EXERCISE BRIEF — Every line from the one containing "The image size is (709, 460)." to the one containing "Open the durantic-network entry" in the records below, both included, must be set down exactly, and no other line.

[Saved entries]
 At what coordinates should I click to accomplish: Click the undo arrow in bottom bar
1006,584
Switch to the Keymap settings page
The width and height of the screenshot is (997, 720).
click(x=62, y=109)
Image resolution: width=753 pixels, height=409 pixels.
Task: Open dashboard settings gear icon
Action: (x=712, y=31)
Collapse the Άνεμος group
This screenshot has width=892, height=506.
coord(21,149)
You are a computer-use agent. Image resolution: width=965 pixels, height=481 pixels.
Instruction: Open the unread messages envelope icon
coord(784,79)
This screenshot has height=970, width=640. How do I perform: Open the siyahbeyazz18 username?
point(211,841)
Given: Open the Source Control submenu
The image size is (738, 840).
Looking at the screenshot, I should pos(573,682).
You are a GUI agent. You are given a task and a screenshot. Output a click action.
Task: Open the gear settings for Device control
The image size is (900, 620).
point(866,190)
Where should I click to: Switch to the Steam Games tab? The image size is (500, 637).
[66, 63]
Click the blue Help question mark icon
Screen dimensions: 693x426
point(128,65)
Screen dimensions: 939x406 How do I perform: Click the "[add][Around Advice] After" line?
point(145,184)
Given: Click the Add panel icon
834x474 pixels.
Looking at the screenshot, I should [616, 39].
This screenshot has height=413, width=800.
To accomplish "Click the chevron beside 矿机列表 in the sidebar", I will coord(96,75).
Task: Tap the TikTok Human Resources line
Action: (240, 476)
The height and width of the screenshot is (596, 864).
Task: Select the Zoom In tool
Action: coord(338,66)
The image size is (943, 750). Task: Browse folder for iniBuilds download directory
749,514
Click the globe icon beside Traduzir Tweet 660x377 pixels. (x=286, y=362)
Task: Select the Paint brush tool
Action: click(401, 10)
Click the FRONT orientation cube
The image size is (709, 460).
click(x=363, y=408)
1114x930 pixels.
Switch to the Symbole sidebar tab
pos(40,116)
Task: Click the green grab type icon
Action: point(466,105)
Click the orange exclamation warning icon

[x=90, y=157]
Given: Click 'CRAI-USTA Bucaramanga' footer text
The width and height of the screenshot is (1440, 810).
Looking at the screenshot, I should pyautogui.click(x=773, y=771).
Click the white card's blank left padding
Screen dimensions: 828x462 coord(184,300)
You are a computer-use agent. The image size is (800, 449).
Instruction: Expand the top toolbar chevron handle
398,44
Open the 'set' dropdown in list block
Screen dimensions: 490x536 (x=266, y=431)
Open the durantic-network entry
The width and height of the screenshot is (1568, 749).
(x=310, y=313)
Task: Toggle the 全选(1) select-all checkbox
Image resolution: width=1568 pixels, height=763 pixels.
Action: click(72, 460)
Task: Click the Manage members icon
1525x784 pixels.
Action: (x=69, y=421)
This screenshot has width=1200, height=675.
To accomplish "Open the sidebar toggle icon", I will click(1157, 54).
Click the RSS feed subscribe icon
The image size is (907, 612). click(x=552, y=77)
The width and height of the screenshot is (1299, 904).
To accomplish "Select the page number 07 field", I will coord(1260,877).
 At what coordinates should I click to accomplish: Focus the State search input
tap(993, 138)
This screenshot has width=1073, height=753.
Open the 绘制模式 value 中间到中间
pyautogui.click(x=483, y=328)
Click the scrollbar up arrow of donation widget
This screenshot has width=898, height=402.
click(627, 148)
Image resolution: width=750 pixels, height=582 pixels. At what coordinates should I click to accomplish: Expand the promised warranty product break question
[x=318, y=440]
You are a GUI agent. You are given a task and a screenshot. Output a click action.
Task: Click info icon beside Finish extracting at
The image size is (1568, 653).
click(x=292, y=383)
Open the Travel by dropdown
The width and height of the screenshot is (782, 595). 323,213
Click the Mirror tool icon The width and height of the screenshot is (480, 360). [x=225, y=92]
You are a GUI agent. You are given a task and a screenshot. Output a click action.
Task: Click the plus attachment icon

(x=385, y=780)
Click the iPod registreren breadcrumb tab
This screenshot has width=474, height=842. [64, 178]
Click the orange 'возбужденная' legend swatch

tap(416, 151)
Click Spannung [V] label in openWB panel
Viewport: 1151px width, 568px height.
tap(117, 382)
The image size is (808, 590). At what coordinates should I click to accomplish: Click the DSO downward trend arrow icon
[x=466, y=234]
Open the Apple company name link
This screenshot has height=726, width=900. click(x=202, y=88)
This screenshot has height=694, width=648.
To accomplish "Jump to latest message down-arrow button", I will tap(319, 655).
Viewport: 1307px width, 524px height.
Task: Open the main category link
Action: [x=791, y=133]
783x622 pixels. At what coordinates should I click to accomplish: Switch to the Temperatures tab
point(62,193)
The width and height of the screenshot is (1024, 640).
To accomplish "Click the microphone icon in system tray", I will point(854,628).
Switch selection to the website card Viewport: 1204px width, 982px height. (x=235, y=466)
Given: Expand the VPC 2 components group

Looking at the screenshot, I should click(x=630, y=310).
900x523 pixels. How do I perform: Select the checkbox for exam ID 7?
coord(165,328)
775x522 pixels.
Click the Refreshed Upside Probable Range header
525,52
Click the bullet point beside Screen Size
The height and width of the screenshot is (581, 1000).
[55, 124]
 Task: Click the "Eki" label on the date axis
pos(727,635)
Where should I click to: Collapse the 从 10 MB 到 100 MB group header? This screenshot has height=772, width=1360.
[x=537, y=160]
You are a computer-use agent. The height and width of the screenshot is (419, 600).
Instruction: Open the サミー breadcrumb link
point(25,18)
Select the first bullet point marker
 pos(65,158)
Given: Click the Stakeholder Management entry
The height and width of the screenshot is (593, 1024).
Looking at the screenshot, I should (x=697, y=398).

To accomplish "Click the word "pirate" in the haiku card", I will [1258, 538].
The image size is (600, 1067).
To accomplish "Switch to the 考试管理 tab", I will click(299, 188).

EXERCISE ANSWER —
The image size is (709, 460).
click(x=363, y=408)
1114x930 pixels.
Switch to the Symbole sidebar tab
pos(40,116)
Task: Click the green grab type icon
Action: point(466,105)
Click the orange exclamation warning icon

[x=90, y=157]
Given: Click 'CRAI-USTA Bucaramanga' footer text
The width and height of the screenshot is (1440, 810).
Looking at the screenshot, I should pyautogui.click(x=773, y=771).
Click the white card's blank left padding
Screen dimensions: 828x462 coord(184,300)
You are a computer-use agent. The image size is (800, 449).
Instruction: Expand the top toolbar chevron handle
398,44
Open the 'set' dropdown in list block
Screen dimensions: 490x536 (x=266, y=431)
Open the durantic-network entry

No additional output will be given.